We remain convinced that there are far more effective ways of countering criminal misuse of the Internet.
We conclude that the RIP Bill is seriously deficient in that it contains provisions that will undermine important rights that exist to protect the innocent without having the intended impact on criminals.
The measures are indiscriminate and not effectively targeted at criminals with the result that they undermine the confidence of honest Internet users in the safety, security and privacy that they will obtain when they use the Internet.
These proposals are also an ineffective investment of taxpayer’s money when compared with alternative ways of countering criminals that will be less costly and much more effective.
We hence urge the House of Lords to reject this legislation and to seek major changes in the Government strategy for countering criminal misuse of the Internet.
Even with the proposed changes, we conclude that the RIP Bill remains seriously deficient.
GAK powers remain intact and the new clauses have not changed the inadequate commitment to the protection of seized keys in any way. This means that the personal and business keys on which the safety and security of the Internet depend are still at serious potential risk. This in turn will continue to undermine confidence in the UK as an Internet and e-commerce friendly country.
We see nothing in the Government’s amendments that changes our fundamental objection to the introduction of GAK powers for which the Government has failed to provide any sound justification. In our view the GAK powers in this Bill are seriously flawed and should be rejected by the House of Lords. It simply makes no sense to seriously curtail the rights of all honest personal and business users of the Internet while achieving nothing of significant value in the fight against criminal misuse.

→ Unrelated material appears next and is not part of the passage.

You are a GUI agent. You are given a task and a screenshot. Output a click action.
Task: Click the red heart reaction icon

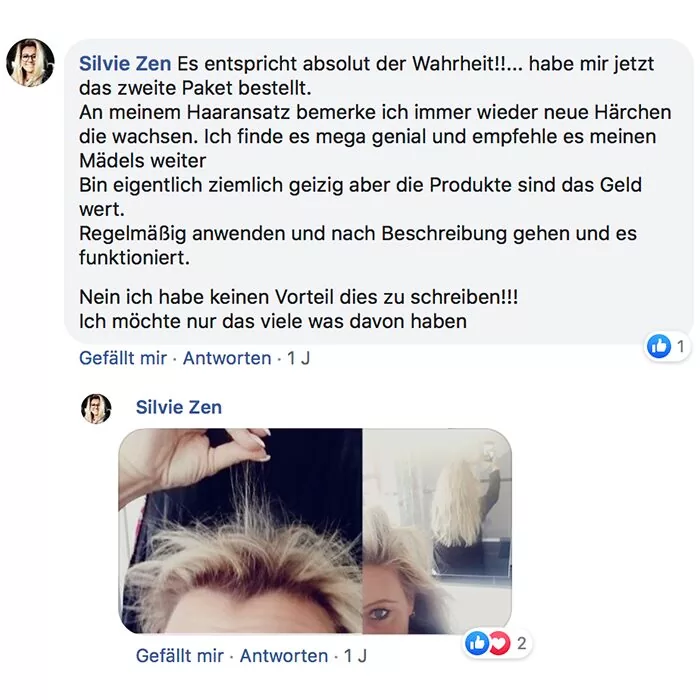[499, 643]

Lords Hansard text for 28 Jun 2000 (200628-13)
All noble Lords concerned with the Bill know that a great deal of briefing has been submitted. One piece sent from the Cyber-Rights and Cyber-Liberties Group (UK) caught my eye because it summed up very well the thinking that lies behind these amendments. The group sets out five hurdles that should be cleared before the powers are used.
First, that the action will provide a
"clear net benefit for society. That is, the benefits are clear and are achievable by the measures proposed, without a detrimental impact on the rights of honest citizens ... and one that is widely accepted as tolerable in the light of the gains secured".
"That the measures proposed discriminate effectively between criminals and honest, law-abiding citizens. Therefore, they should be balanced and should not, in an impetuous desire to counter crime, expose all honest Internet users to ... risks".
"That of all the options available they are the best in the sense that they are the most effective in countering criminals".
"They should be based on clearly defined policy objectives which citizens understand and which command widespread public support".
"They should be enforceable, transparent and accountable".
Those principles could easily apply to other parts of the Bill, but I believe that they apply particularly well to Clause 30. In essence these amendments are an exercise in wing-clipping. It is intended that the Minister should respond wherever he feels that those wings should not be clipped. I beg to move.